Mídia, segurança pública e violência

Será a imprensa corresponsável por ações de desordem que visam a sensibilizar a opinião pública? As recentes ondas de protestos deflagradas neste ano nas favelas de Heliópolis, Tremembé e Paraisópolis, em São Paulo, chamam a atenção para o papel da mídia na segurança pública.

RENATO SÉRGIO DE LIMA, SOCIÓLOGO, O Estadao de S.Paulo

03 de setembro de 2009 | 00h00

Com características similares, as três manifestações tiveram início como uma espécie de reação da população à forma violenta como a polícia atua nessas áreas. Porém, segundo a PM de São Paulo, os episódios foram realizados no mesmo horário, no fim do dia, de forma violenta, com ateamento de fogo em ônibus e formação de barricadas com pneus incendiados, e enfrentamento de civis à polícia.
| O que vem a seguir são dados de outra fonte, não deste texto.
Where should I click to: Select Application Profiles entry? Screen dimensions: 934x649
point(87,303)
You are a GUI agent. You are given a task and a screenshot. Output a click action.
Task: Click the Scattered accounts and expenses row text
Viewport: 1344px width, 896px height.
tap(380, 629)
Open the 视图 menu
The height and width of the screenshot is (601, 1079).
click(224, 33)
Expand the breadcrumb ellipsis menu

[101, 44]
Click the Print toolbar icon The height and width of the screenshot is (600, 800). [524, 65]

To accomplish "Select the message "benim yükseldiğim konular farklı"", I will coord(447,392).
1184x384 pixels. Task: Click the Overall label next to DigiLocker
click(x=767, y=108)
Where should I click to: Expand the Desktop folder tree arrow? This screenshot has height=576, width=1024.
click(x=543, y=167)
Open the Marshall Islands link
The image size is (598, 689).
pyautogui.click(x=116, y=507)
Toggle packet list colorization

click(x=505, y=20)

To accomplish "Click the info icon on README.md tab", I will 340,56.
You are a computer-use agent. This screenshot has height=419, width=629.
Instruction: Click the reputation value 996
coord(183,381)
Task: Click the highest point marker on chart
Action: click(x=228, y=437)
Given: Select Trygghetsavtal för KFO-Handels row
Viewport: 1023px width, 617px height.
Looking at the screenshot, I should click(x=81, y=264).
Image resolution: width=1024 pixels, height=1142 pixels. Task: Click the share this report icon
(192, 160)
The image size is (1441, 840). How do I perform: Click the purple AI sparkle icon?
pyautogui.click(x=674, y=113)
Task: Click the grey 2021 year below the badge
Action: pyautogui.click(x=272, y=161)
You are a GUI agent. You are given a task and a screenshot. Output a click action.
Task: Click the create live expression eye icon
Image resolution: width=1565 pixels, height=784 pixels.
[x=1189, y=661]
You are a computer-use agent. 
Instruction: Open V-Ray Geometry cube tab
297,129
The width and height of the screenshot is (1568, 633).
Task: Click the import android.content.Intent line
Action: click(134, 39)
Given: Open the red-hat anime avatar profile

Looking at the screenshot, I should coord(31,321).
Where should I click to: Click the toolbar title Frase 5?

A polícia afirma que esses atos foram planejados, com a distribuição de panfletos apócrifos incitando os moradores de Heliópolis a realizar protesto no horário combinado, porque despertariam "maior interesse" da mídia televisiva, inflamado ainda mais as pessoas da comunidade local.

Ainda de acordo com a PM, o modus operandi também guardaria similaridade com outros dois momentos: a desocupação, neste ano, da Favela Tiquatira, que também teve formação de barricadas incendiárias; e os ataques do PCC, que foram minuciosamente calculados para gerar pânico e medo na sociedade.

Por trás das semelhanças estaria, portanto, a ideia de que tais protestos não seriam espontâneos. Seriam objeto da atuação política de um ou de mais segmentos da sociedade. Seriam ilegítimos e estariam fazendo uso da mídia para justificar atos violentos.

Diferentes segmentos da sociedade civil denunciam, porém, a permanência de práticas violentas por parte da polícia nas comunidades de periferia. Para esses segmentos, a violência policial continuaria sendo uma constante em suas vidas e, ao dar destaque para tal situação, o uso da mídia seria uma das únicas formas legítimas ao alcance da população para combatê-la.

Seja como for, devemos reconhecer que a mídia impressa e eletrônica é, na atualidade, um dos mecanismos essenciais na circulação de informações e de influência nas decisões governamentais. Ao se apropriarem de sua lógica de trabalho, tanto o Estado quanto segmentos da sociedade procuram maximizar suas mensagens e reivindicações, numa disputa da opinião pública pautada pelo pragmatismo.

Num cenário onde a violência é uma das maiores aliadas na produção da notícia, pois dramatiza o cotidiano e o torna em destaque, a existência de posições como essas será inevitável. A produção da notícia determinará em muito os rumos e os tempos políticos. Mais do que concordar com um dos lados dessa disputa, cabe ressaltar a enorme responsabilidade da mídia, sem desmerecer as dos demais atores, na construção de um espaço público capaz de garantir direitos e cidadania, no qual polícia e sociedade deixam de ser inimigos e passam a ser parceiras na defesa da paz.